Fear not DRP or Chosenman. But the facts are this. No L42 or L39 got out of the factory using a No3 bolthead (the b/h). I know that there are others more versed in the art than me that will say they did, but believe me, they didn't. The only place a No3 b/h was acceptable was at unit level. If it got to a Field workshop with a No3 b/h, they'd move heaven and earth with stocks of No2 b/h's - given the large variations in length, over and underturn to send it out with the correct CHS AND a No2 b/h. If not, it was the chop. Why sell a restored car with 100,000 miles on the engine?
There was never a No4 b/h in UKMilitary service. They have been noted BUT there was Never a No4 in the parts list, EMER or the intermediate wartime SAI's issued to quartermasters. It is correct that some rifles were allowed to pass into service with a specially ground 00 size b/h. This was a factory acceptable relaxation for those tight bodies that otherwise passed all of the factory specification/standard
As for selectively fitting barrels to ensure that the rifle went out with a 0 b/h........ all I can say, rolling my eyes skywards in despair, is this. Just think about it........... In short, you'd need barrels in the system to cater for bodies that would exceed the 3 b/h size too. NOPE, just one barrel and chamber spec if you don't mind - please!!!!! You can't fix a clapped body with an oversize barrel.

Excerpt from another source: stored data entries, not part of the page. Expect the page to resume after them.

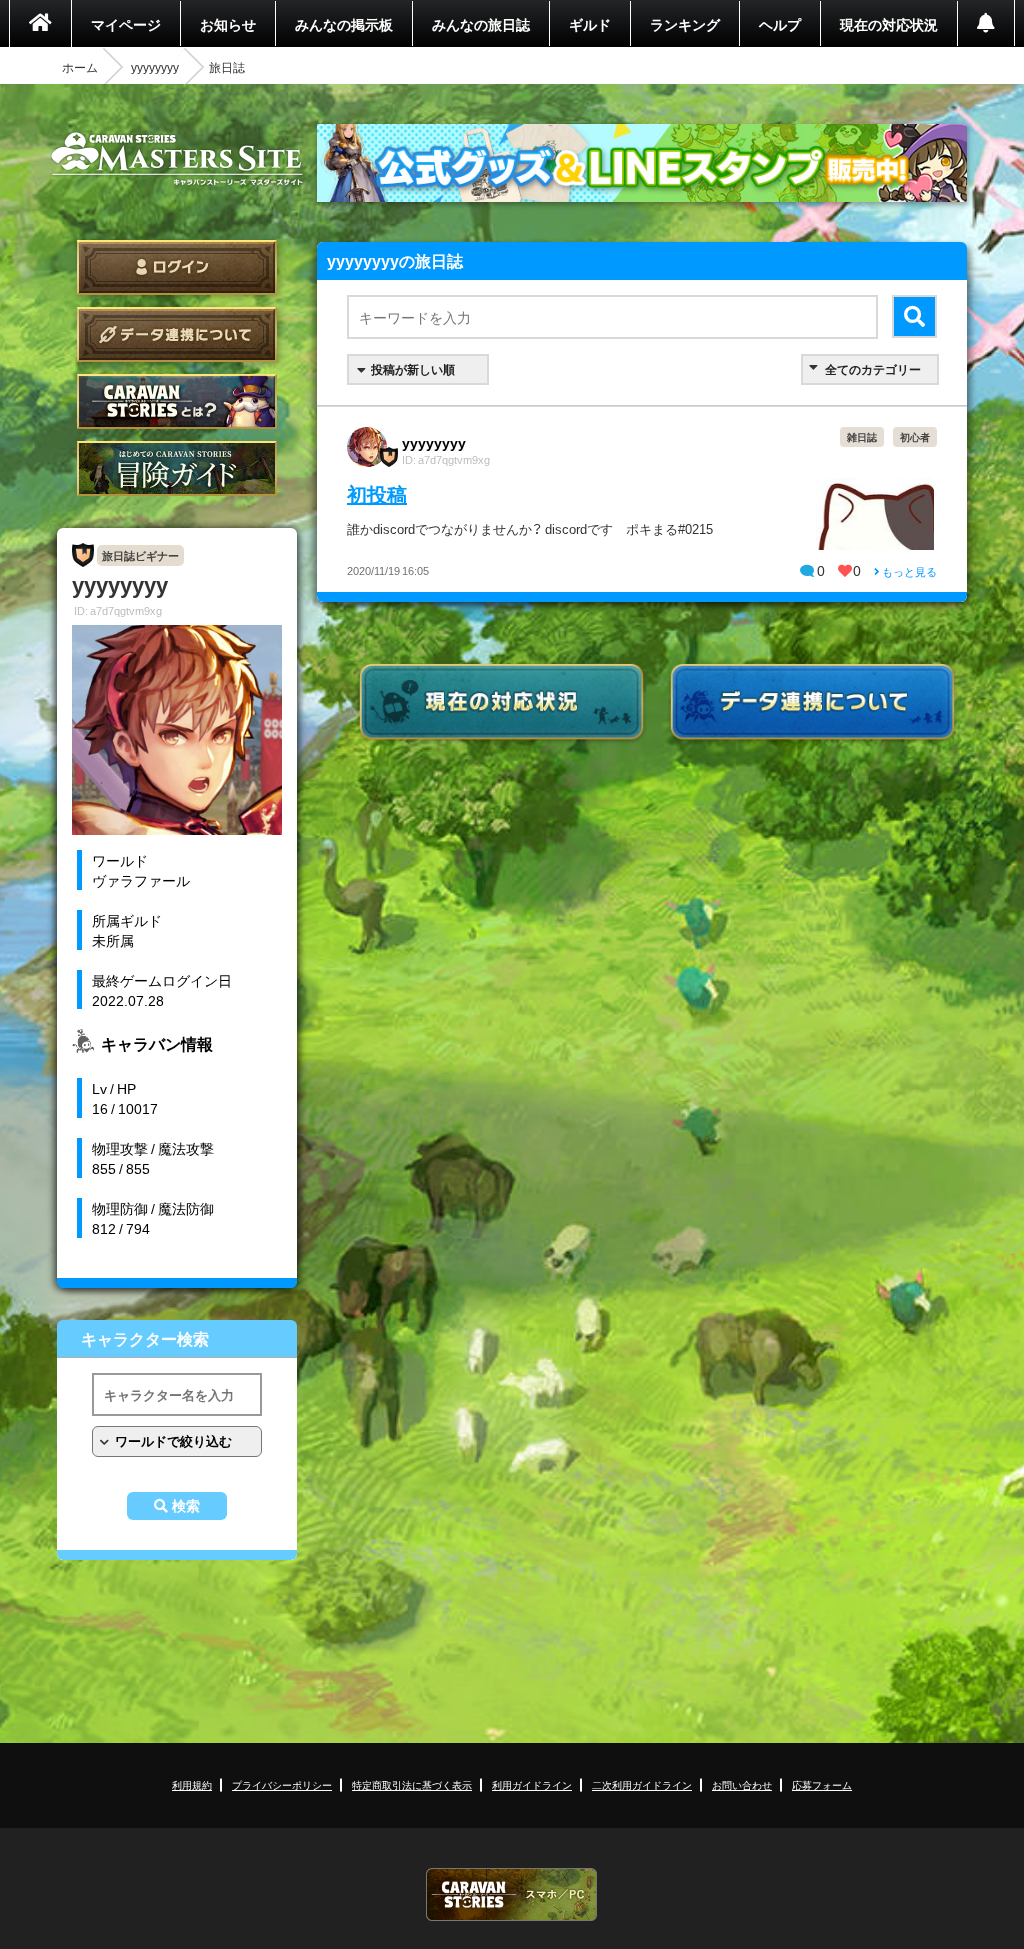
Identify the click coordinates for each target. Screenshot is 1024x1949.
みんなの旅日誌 (481, 24)
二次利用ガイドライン (642, 1784)
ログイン (177, 267)
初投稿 (377, 493)
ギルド (590, 24)
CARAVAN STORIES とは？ (177, 401)
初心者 (915, 436)
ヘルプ (780, 24)
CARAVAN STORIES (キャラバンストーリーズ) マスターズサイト (177, 159)
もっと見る (908, 571)
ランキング (685, 24)
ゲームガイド (177, 468)
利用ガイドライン (532, 1784)
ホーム (80, 67)
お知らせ (228, 24)
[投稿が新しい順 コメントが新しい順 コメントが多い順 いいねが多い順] (418, 369)
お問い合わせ (742, 1784)
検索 (186, 1506)
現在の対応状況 (889, 24)
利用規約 (192, 1784)
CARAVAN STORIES (512, 1894)
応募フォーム (822, 1784)
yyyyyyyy (155, 67)
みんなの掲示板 (344, 24)
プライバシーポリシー (282, 1784)
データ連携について (177, 334)
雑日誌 (862, 436)
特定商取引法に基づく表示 (412, 1784)
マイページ (126, 24)
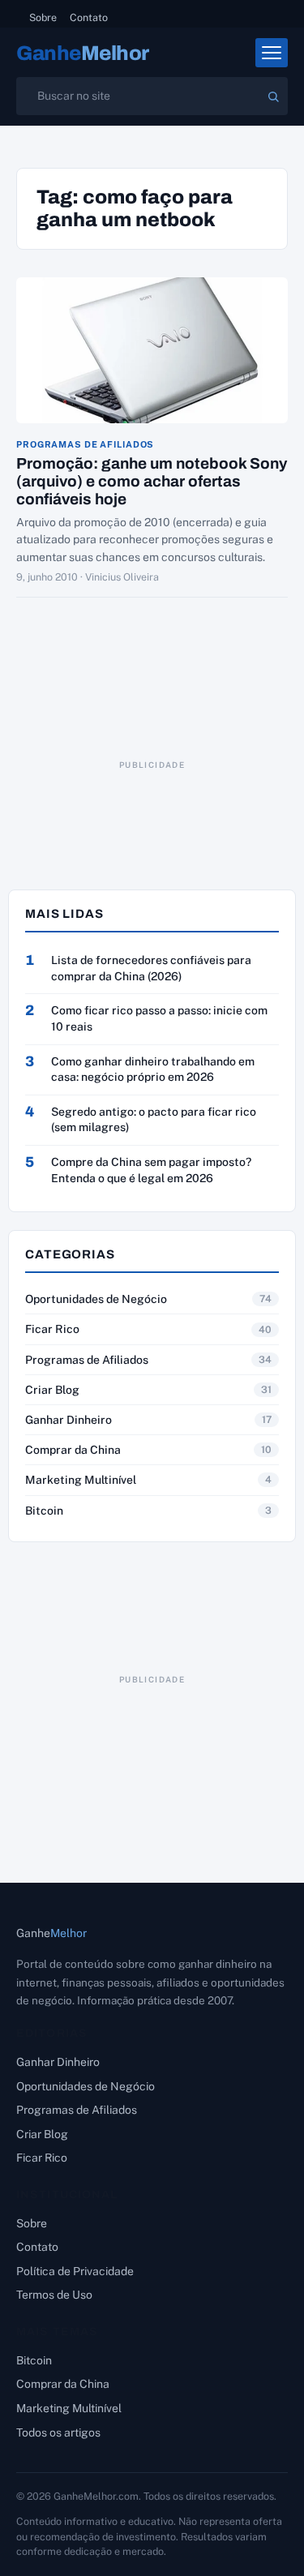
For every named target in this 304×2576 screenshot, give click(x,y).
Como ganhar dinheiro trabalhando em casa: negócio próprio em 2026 (153, 1069)
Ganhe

A minor correction here if you don't mind. Generally speaking, the sniper rifle was a one man dog and it stayed that way for obvious reasons and in my experience, the snipers could tag on to a shooting detail at a unit range day just to keep his/their skills up so at the unit levels, the rifles never really got flogged to death. I know that they'd allow others on the range day to use them for interest or farmiliarisation and all that but really, it was to chuckle when the novice smart-arxe NCO who knew everything was showing off to the blokes and split his eye while he did so - to everyones amusement!
But if at unit level, something went wrong with the rifle, it was generally two things (plus a third but not too common) that the Unit Armourers were required to send it into the Field or Command workshops for. And that was loose front pad or loose block band foresight. In these most common cases, by tacit agreement between them, the rifle went in on its own, less the CES, to be repaired. This was because once the faults were fixed (you'd do both at the same time anyway), the rifle had to be zeroed. The re-zeroing would be so minor that it could be done by the sniper! In any case, when ANY sniper rifle was returned to a unit the 1045 was endorsed with 'SNIPER RIFLE - TO BE FINALLY ZEROED BY THE END USER' or ZEROING IS THE RESPONSIBILITY OF THE END USER. So fine zeroing would be done by the sniper as a good excuse and authority to tag onto a range day with his pal for some pretty-well unsupervised 'range practice' .
Inaccuracy was down to the poor quality of the fore-ends and when these became 'dues-out' ('temporarily' out of stock big time!) then the rifle was BLR/Z and returned to Ordnance and a replacement was issued
From this, you can see that in my opinion the same rifles stayed with their same home units for a LONG time. And if the regiment was posted to, say, Germany, they'd take over the weaponry from the unit they were taking over from and so on*. Obviously at the different training centres where the snipers were trained and tested, the rifles there were shot to death and the attrition rate was pretty bleak as you'd expect from vehicles used in cross country driver training.
I should clarify a small point and I know it's a tad academic but when a rifle, let's say our L42 is inspected at workshops and a fore-end or something else is NLA or Dues-Out, then the rifle will go back to the unit as Z-BLR**. It would not sit for more than a couple of weeks at a workshop awaiting spare parts believe me..... The Z-BLR paperwork would be the signal and authority for the Quartermaster to demand a replacement from Ordnance. The replacement issue would arrive at the same time as a 'calling-in notice' for the Z-BLR rifle which would be packed up and returned to a RSSD. More to it than that of course but notice that because the rifle is Z-BLR, it'd be set aside for repair at a later date. A good example of this is shortly after the introduction of the L96's that were withdrawn, L42's were rebuilt where possible and retained '........pending'. Luckily for some current L42 owners, new brackets were obtained to rebuild these otherwise soon to be scrap rifles. Whereas a rifle sentenced Z-BER for beyond economic repair for, for example, elongated/knackered front pad screw holes would go straight for the chop.
*not absolutely correct of course, depending on circumstances
** and Z-BER usually stripped of anything useful and shipped back to Ordnance. Plenty of these stripped heaps of sxxx were sold off, believe me!